Che fare? è il titolo di due importanti opere, letteraria l’una, politica l’altra, entrambe apparse nella Russia zarista, tra la seconda metà del XIX e i primi anni del XX secolo.

La prima è un romanzo dello scrittore russo Nikolaj Gavrilovic Černysevskij, nel 1863, e fu composta mentre l’autore si trovava detenuto dal regime zarista, per motivi politici, nella famigerata fortezza di Pietro e Paolo, a Pietroburgo. Esso circolò sotto forma di pubblicazione clandestina fino al 1905, ma, pur così, ebbe una influenza enorme nel contribuire alla formazione di un clima pre-rivoluzionario nella Russia di Alessandro II, mediante la diffusione delle idee socialiste e radicali che prospettavano, oltre a un radicale mutamento politico, una sorta di vera e propria svolta antropologica, cioè indicavano alla gioventù russa un nuovo modo di porsi, del tutto libero e sciolto dalla tradizione e dai valori della religione, della patria e della famiglia, interamente orientato verso l’utopia di una società socialista futura, che avrebbe permesso anche alle singole persone di esplicare in maniera più spontanea e autentica la loro personalità.
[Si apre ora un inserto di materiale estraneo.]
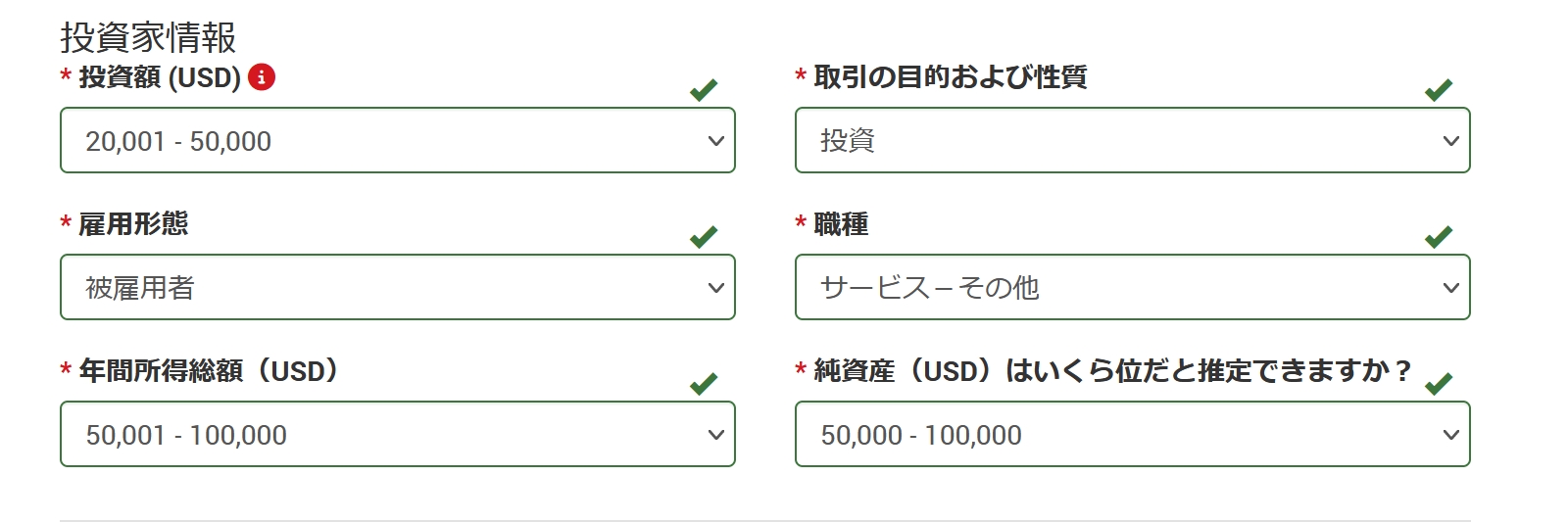The width and height of the screenshot is (1568, 523).
Task: Click the 投資家情報 section heading
Action: 148,37
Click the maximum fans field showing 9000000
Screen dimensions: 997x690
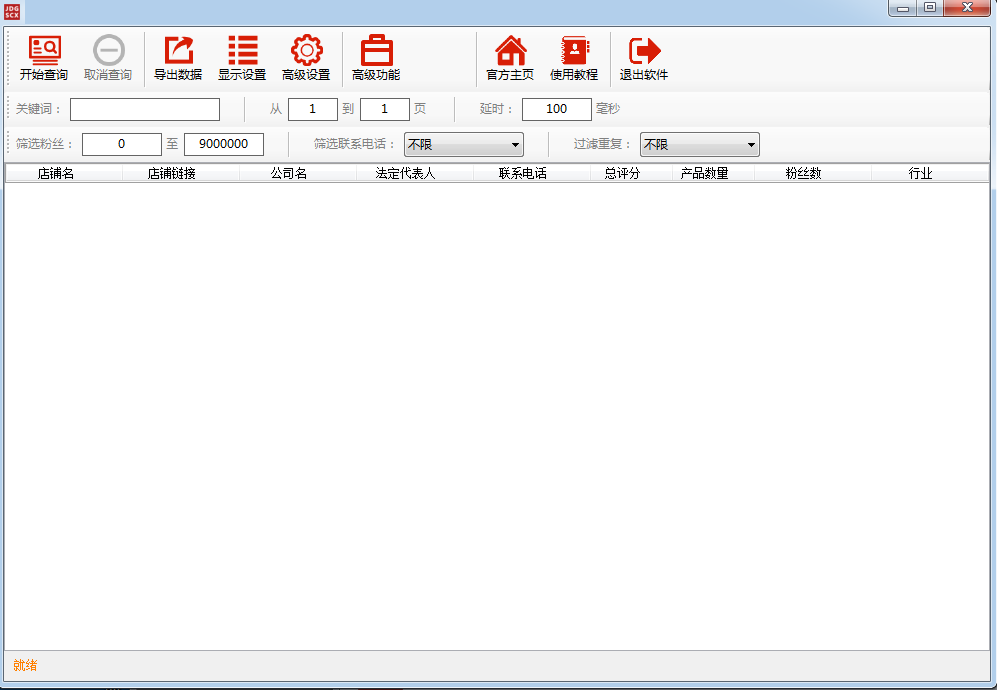(224, 144)
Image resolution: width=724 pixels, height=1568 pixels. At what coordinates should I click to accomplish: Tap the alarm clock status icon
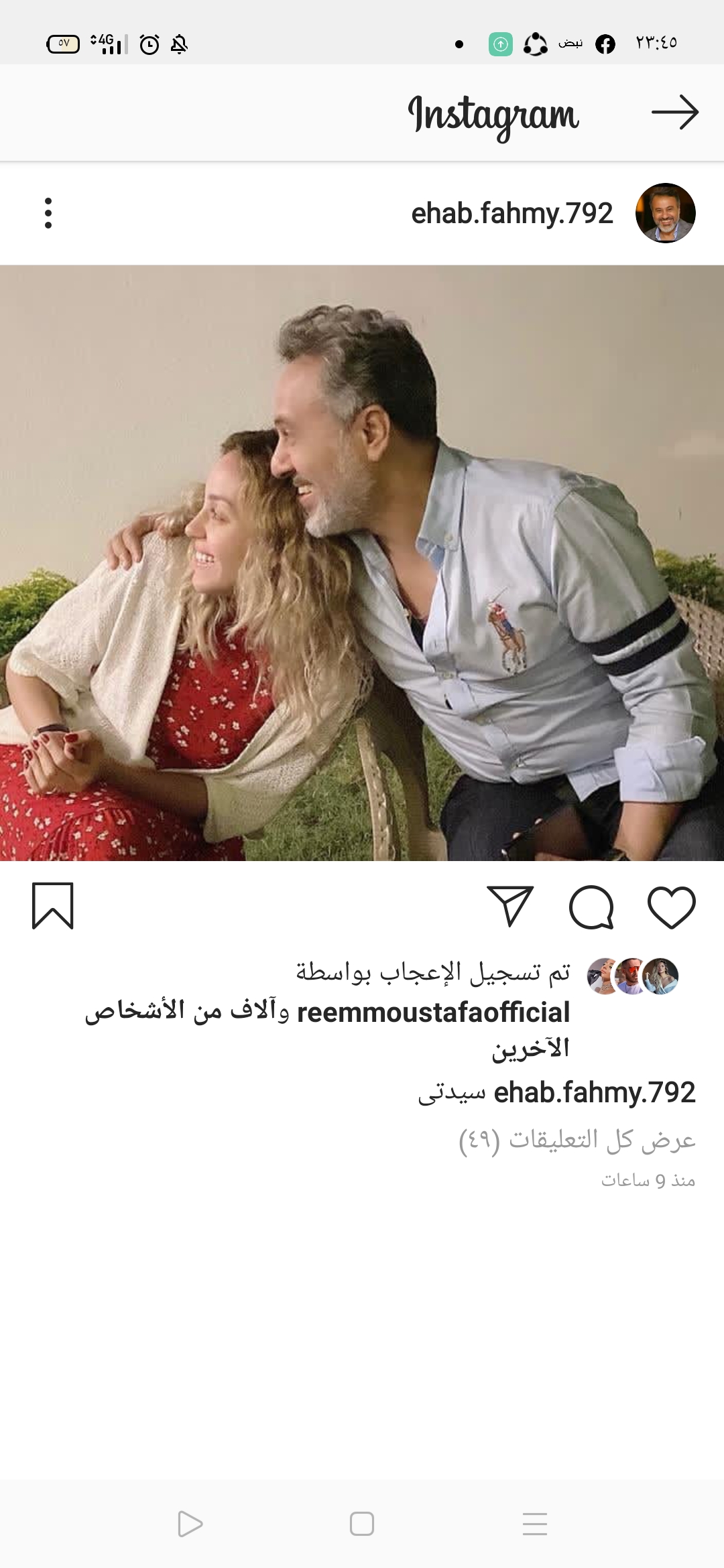149,44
La seconda, che nel titolo si ispira direttamente alla prima, è un saggio di Vladimir Ilic Ulianov, detto Lenin, e fu pubblicata in Germania, a Stoccarda, nel 1902: è considerata una delle più importanti opere del grande rivoluzionario russo, e in essa si prospetta la necessità di creare un partito rivoluzionario che sia l’avanguardia della classe operaia, formato da rivoluzionari di professione. Secondo Lenin, infatti, la classe operaia, da sola, non sarebbe mai arrivata a formarsi una vera coscienza di sé; per tale obiettivo era necessario che venissero create le condizioni adatte per mezzo dell’azione di un gruppo di rivoluzionari professionisti, dotati di una formazione socialista "scientifica", ossia rigidamente marxista. Se il romanzo di Černysevskij ha favorito la diffusione di una mentalità rivoluzionaria fra la gioventù, il trattato politico di Lenin ha esposto, anticipandola di tre lustri, la tecnica della presa del potere da parte dei bolscevichi, con una lucidità, una freddezza e un’assoluta mancanza di scrupoli degne di Machiavelli.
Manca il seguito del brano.